**Excerpted data:**
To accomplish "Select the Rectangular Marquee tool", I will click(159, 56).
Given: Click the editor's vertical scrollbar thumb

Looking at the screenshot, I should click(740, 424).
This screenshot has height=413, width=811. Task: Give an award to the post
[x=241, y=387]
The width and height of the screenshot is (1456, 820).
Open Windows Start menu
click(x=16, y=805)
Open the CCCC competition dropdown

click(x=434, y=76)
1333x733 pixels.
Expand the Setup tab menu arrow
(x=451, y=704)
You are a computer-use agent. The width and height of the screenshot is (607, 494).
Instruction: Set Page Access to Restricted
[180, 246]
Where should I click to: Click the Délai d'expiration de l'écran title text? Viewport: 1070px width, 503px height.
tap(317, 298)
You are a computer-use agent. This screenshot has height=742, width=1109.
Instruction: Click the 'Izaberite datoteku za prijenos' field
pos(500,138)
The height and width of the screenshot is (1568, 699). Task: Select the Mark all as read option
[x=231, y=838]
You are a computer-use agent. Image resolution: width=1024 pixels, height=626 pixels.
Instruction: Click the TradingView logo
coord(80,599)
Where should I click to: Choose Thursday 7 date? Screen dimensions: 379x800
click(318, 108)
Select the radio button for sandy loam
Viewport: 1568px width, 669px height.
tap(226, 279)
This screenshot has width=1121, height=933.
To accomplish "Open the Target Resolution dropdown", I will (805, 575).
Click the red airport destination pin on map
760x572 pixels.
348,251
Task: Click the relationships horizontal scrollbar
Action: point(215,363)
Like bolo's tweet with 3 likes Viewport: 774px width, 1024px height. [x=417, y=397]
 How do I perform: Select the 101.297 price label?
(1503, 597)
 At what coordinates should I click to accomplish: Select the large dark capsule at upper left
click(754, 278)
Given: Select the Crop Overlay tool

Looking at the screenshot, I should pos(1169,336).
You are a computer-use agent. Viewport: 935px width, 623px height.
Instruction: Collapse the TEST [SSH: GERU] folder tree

**Work to complete:** Return all the lines shown above, word for word.

**Answer box:**
To accomplish "Select the Rectangular Marquee tool", I will click(159, 56).
Given: Click the editor's vertical scrollbar thumb

Looking at the screenshot, I should click(740, 424).
This screenshot has height=413, width=811. Task: Give an award to the post
[x=241, y=387]
The width and height of the screenshot is (1456, 820).
Open Windows Start menu
click(x=16, y=805)
Open the CCCC competition dropdown

click(x=434, y=76)
1333x733 pixels.
Expand the Setup tab menu arrow
(x=451, y=704)
You are a computer-use agent. The width and height of the screenshot is (607, 494).
Instruction: Set Page Access to Restricted
[180, 246]
Where should I click to: Click the Délai d'expiration de l'écran title text? Viewport: 1070px width, 503px height.
tap(317, 298)
You are a computer-use agent. This screenshot has height=742, width=1109.
Instruction: Click the 'Izaberite datoteku za prijenos' field
pos(500,138)
The height and width of the screenshot is (1568, 699). Task: Select the Mark all as read option
[x=231, y=838]
You are a computer-use agent. Image resolution: width=1024 pixels, height=626 pixels.
Instruction: Click the TradingView logo
coord(80,599)
Where should I click to: Choose Thursday 7 date? Screen dimensions: 379x800
click(318, 108)
Select the radio button for sandy loam
Viewport: 1568px width, 669px height.
tap(226, 279)
This screenshot has width=1121, height=933.
To accomplish "Open the Target Resolution dropdown", I will (805, 575).
Click the red airport destination pin on map
760x572 pixels.
348,251
Task: Click the relationships horizontal scrollbar
Action: point(215,363)
Like bolo's tweet with 3 likes Viewport: 774px width, 1024px height. [x=417, y=397]
 How do I perform: Select the 101.297 price label?
(1503, 597)
 At what coordinates should I click to accomplish: Select the large dark capsule at upper left
click(754, 278)
Given: Select the Crop Overlay tool

Looking at the screenshot, I should pos(1169,336).
You are a computer-use agent. Viewport: 935px width, 623px height.
Instruction: Collapse the TEST [SSH: GERU] folder tree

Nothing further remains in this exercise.